*Information shown:*
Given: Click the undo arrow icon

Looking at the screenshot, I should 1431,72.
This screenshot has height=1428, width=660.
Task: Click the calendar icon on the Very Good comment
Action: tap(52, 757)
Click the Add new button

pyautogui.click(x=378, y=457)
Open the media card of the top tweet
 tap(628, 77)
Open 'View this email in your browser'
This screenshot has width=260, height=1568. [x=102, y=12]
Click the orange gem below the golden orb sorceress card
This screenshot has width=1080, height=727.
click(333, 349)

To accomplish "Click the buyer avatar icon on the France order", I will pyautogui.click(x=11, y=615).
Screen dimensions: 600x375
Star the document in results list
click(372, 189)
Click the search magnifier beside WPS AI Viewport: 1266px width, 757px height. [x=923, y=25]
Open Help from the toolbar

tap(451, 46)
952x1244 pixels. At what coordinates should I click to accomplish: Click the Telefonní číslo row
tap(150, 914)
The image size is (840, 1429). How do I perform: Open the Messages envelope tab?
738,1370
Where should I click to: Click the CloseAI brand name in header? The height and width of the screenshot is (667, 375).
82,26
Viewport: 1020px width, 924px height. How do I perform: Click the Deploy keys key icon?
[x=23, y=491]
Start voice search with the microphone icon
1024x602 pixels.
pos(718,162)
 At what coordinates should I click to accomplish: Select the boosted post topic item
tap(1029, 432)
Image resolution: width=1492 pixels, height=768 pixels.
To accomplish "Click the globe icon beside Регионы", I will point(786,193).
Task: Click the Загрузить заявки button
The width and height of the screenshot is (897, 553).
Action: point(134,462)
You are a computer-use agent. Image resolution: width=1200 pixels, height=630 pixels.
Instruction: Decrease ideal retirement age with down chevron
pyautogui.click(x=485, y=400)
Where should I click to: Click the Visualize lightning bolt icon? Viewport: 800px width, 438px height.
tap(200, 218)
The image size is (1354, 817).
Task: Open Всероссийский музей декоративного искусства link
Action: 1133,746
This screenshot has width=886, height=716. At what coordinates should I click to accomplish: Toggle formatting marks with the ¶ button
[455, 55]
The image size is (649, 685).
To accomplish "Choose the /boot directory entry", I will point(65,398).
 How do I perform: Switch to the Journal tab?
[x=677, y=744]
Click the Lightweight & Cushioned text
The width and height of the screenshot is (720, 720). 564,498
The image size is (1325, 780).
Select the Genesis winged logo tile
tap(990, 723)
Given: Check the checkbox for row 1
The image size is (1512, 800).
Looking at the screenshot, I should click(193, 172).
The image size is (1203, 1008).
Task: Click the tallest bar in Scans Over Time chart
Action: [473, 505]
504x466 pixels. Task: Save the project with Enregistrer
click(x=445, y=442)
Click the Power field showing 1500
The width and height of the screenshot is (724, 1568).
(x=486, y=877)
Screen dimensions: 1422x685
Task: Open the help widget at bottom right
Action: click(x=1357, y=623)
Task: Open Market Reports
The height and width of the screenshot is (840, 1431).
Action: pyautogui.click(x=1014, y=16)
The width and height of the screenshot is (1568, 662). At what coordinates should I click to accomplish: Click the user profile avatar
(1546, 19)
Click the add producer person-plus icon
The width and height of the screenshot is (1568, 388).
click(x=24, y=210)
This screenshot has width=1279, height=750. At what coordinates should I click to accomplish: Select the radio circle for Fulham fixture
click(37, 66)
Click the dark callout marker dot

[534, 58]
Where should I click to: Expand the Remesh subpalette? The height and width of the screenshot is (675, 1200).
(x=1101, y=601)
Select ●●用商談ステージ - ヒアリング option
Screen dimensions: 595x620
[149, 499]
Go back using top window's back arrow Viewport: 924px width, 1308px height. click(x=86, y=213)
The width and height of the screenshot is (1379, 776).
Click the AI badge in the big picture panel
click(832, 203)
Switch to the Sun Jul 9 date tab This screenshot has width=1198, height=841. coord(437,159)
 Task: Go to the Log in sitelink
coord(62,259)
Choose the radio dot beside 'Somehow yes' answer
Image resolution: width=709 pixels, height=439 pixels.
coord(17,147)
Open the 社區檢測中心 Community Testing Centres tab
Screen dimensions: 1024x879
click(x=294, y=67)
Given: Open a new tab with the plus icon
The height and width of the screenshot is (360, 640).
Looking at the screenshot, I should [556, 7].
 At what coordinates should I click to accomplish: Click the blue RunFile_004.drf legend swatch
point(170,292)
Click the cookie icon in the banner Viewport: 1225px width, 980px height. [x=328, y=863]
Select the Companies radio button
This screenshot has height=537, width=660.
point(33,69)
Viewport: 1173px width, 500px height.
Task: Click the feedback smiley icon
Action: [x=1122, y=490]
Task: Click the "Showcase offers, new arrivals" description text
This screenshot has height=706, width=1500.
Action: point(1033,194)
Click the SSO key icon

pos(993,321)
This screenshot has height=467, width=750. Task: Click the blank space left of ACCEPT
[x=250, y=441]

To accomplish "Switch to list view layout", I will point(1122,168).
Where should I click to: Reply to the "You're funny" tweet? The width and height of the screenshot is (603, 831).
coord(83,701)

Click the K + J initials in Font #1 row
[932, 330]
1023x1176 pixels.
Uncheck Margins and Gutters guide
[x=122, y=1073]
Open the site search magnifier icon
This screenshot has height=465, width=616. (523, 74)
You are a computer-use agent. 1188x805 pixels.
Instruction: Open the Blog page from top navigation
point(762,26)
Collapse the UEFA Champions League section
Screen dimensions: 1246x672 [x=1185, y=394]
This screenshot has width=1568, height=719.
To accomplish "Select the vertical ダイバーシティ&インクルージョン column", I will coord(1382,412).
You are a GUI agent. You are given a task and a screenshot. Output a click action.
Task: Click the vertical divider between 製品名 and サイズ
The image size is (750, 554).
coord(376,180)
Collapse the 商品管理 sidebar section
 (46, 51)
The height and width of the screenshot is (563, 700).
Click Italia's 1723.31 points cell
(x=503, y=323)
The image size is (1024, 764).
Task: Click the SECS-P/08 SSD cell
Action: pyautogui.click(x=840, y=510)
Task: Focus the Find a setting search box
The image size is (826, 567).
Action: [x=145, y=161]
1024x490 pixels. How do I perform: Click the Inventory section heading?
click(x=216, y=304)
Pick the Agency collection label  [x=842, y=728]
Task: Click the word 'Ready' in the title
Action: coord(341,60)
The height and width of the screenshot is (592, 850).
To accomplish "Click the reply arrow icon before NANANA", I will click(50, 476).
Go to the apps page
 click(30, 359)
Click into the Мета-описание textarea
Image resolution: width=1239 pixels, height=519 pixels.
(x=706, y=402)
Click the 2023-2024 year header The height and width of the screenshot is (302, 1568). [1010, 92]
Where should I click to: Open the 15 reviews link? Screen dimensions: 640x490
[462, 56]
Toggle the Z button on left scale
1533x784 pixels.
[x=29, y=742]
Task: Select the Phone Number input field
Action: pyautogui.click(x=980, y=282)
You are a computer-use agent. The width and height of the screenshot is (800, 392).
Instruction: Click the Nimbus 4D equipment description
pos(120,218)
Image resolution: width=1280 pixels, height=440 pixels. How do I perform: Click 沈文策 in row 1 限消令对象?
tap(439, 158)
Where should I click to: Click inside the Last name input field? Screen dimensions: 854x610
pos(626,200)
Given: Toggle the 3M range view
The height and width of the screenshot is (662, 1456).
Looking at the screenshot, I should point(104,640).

*Your objective:*
If a line in the entries above contains the word "vertical", copy it.

*Answer below:*
To accomplish "Select the vertical ダイバーシティ&インクルージョン column", I will coord(1382,412).
Task: Click the vertical divider between 製品名 and サイズ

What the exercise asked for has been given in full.